Conventional methods of producing SRDs undergo an emulsifying process of drug substance and polymers, followed by the removal of solvents, recovery, drying, crushing, and filling processes. The manufacture of emulsion has to exploit high-speed agitation technology by employing existing approach, resulting in inhomogeneity of microspherical particles requiring filtering and recovery processes. Furthermore, the process of removing solvents rendered the production of SRDs. Manifesting constant pharmacokinetic properties becomes difficult to degrade the productivity. In addition, it inhibits the following processes: drying, crushing, and filling in vials under aseptic conditions for preparation of injections. Contrarily, G2GBio differentiated its manufacturing process. It is capable of exploiting lyophilization of microspheres of mass production that enables filling in vials under an aseptic condition conveniently by using the InnoLAMP technology.
◆ Phase I Clinical Trial of ‘Donepezil’, a Type of Monthly Sustainment, is Scheduled to be Completed This Year
G2GBio primarily targets the market of therapeutics for dementia which requires daily administration of drugs. For dementia in patients of old age who are being affected dominantly, they might have difficulties in taking pertinent drugs daily. G2GBio targets the development of an injection-sustainable, the ‘Donepezil’, for a month, aiming for improving patient compliance of medication. By using ‘Donepezil’, the company intends to avoid the occurrence of adverse effects of existing oral or patches appearing in GI tract or skin reactions.
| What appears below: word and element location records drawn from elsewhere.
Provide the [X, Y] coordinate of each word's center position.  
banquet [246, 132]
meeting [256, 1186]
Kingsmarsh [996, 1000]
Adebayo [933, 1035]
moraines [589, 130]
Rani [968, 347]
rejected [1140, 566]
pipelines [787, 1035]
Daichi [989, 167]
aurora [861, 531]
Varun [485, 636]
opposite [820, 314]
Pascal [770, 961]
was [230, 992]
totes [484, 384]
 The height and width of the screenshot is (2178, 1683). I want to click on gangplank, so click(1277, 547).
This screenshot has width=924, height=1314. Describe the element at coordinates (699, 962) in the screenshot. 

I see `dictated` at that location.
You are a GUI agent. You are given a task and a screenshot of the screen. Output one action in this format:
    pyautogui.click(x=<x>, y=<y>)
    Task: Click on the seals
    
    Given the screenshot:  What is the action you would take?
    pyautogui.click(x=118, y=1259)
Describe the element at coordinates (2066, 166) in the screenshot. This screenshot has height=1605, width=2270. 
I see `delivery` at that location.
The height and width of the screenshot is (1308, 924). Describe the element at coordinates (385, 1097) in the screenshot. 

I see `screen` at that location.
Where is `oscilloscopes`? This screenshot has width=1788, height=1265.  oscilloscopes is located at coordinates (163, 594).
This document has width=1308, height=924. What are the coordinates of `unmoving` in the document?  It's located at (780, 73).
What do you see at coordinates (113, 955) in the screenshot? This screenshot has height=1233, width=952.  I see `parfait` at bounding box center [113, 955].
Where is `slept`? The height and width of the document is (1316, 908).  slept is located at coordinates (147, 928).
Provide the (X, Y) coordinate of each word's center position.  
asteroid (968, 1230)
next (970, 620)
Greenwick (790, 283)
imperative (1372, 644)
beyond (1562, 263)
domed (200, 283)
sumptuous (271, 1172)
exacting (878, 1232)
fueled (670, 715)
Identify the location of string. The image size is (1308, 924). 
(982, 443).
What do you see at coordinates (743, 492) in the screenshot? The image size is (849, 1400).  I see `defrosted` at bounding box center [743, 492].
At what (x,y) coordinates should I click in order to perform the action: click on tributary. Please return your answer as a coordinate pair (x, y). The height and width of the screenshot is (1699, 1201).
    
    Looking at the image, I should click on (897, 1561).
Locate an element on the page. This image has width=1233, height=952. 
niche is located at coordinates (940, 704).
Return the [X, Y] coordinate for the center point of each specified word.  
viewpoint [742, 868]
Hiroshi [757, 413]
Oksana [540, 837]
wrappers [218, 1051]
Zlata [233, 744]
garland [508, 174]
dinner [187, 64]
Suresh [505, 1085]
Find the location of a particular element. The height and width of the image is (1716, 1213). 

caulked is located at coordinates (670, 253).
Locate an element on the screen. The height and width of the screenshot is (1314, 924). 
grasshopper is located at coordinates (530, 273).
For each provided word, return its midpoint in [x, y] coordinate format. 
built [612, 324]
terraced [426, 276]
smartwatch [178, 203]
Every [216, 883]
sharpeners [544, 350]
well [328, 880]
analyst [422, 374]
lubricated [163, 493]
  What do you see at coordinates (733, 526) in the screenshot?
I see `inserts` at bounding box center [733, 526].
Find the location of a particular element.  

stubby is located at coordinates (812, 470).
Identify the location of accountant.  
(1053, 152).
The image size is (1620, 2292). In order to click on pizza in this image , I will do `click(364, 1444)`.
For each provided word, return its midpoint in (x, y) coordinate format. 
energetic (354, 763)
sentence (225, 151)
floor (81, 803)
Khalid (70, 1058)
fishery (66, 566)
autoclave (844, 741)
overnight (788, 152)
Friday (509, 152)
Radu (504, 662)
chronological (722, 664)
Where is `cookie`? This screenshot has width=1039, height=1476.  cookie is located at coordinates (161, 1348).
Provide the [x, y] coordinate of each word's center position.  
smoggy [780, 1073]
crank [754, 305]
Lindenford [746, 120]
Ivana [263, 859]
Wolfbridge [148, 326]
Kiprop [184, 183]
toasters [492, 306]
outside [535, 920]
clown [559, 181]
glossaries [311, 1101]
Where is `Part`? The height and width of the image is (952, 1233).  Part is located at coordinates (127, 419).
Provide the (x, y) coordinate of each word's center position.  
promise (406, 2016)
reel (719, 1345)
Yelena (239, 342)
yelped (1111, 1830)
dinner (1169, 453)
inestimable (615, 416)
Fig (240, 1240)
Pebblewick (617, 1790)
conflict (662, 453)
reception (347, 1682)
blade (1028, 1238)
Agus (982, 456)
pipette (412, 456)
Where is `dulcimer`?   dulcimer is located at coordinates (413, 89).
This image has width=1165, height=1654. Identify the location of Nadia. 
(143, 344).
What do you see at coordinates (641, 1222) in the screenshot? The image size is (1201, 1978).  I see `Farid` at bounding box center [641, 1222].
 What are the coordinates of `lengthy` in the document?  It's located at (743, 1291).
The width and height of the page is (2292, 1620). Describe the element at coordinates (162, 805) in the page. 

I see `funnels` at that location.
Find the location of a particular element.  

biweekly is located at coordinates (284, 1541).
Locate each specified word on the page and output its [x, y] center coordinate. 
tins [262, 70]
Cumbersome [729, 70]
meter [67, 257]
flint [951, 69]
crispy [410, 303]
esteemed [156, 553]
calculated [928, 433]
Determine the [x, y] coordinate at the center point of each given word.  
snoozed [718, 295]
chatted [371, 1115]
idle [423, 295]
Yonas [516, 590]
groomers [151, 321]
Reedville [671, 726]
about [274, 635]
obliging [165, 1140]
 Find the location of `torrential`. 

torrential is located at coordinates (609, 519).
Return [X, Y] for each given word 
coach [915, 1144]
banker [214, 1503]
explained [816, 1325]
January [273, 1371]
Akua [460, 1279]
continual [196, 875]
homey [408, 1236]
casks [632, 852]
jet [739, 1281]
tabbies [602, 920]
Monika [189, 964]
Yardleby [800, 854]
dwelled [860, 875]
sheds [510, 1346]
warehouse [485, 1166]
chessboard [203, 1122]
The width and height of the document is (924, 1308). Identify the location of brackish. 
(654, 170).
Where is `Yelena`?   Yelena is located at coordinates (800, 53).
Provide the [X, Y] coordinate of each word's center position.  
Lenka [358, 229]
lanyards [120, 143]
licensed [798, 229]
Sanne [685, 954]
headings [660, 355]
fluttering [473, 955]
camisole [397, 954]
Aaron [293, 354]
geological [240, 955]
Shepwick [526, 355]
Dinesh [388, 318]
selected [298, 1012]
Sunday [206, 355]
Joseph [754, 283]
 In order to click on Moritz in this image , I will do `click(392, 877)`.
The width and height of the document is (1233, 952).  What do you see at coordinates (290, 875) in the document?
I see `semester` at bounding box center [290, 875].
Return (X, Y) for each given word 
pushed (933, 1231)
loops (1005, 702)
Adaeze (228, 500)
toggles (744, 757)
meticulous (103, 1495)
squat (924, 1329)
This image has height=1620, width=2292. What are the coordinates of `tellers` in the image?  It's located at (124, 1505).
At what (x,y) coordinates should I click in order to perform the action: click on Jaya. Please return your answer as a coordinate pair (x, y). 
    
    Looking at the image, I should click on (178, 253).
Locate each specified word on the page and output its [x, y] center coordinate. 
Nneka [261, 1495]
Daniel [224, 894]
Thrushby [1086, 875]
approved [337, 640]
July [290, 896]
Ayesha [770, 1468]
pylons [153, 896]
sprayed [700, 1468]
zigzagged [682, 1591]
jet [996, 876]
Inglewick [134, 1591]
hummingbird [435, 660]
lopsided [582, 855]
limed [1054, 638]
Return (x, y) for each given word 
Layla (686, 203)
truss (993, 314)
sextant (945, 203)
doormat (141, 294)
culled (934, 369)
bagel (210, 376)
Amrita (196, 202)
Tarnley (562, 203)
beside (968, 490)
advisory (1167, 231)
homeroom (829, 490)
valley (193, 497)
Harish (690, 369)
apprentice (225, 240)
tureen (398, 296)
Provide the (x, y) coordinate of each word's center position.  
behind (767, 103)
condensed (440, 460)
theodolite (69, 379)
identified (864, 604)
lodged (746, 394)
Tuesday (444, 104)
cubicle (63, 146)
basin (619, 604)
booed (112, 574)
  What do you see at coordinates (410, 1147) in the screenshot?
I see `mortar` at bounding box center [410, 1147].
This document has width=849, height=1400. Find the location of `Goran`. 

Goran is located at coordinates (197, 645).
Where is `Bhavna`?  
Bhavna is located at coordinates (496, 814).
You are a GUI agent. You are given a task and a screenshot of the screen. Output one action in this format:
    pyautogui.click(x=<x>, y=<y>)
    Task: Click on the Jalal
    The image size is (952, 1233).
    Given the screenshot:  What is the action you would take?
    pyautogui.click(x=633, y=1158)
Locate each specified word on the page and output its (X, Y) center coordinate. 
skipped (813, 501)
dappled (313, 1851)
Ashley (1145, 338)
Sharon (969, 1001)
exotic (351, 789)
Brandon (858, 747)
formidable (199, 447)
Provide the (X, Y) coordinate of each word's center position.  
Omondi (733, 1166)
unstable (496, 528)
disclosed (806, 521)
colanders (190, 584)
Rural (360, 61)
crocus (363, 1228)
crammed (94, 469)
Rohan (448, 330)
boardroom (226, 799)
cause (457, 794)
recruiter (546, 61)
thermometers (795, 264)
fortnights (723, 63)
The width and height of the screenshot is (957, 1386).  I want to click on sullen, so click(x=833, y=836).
Currently, G2GBio is developing a monthly injection of a candidate therapeutic for dementia, the ‘GB-5001(Donepezil)’. It is preparing for a Phase I Clinical Trial in Canada scheduled to be completed within this year.
President Lee Hee-yong stated, “…we will promote the technology transfer upon completion of the Phase I Clinical Trial…”, “… due to recognized efficacy of ‘Donepezil’, progression to a Phase I Clinical Trial is approved to determine its safety and appropriate dosage.” He continued, “… For the clinical trial, the facilities of manufacturing for clinical trial and commercialization need to be identical to each other, thus, we will employ facilities of global CMO companies…”
Another candidate material of therapeutics for dementia is ‘GB-5112’, a type of sustainable-release of ‘Rivastigmine’. Rivastigmine works by inhibiting both AChE and BuChE, different from Donepezil, which is an inhibitor of only AChE. Rivastigmine is known to exhibit therapeutic effects on 54.5% of patients who have failed to get favorable results from Donepezil and on 74.4% of patients who have terminated treatment with Donepezil due to its adverse effects. Rivastigmine is also known to have beneficial effects by improving nervous and mental disorders of patients suffering from dementia such as of insomnia, deteriorated appetite, anxiety, and so on. Currently, G2GBio is optimizing the formulation and focusing on the scale-up of pertinent process at its preclinical stage.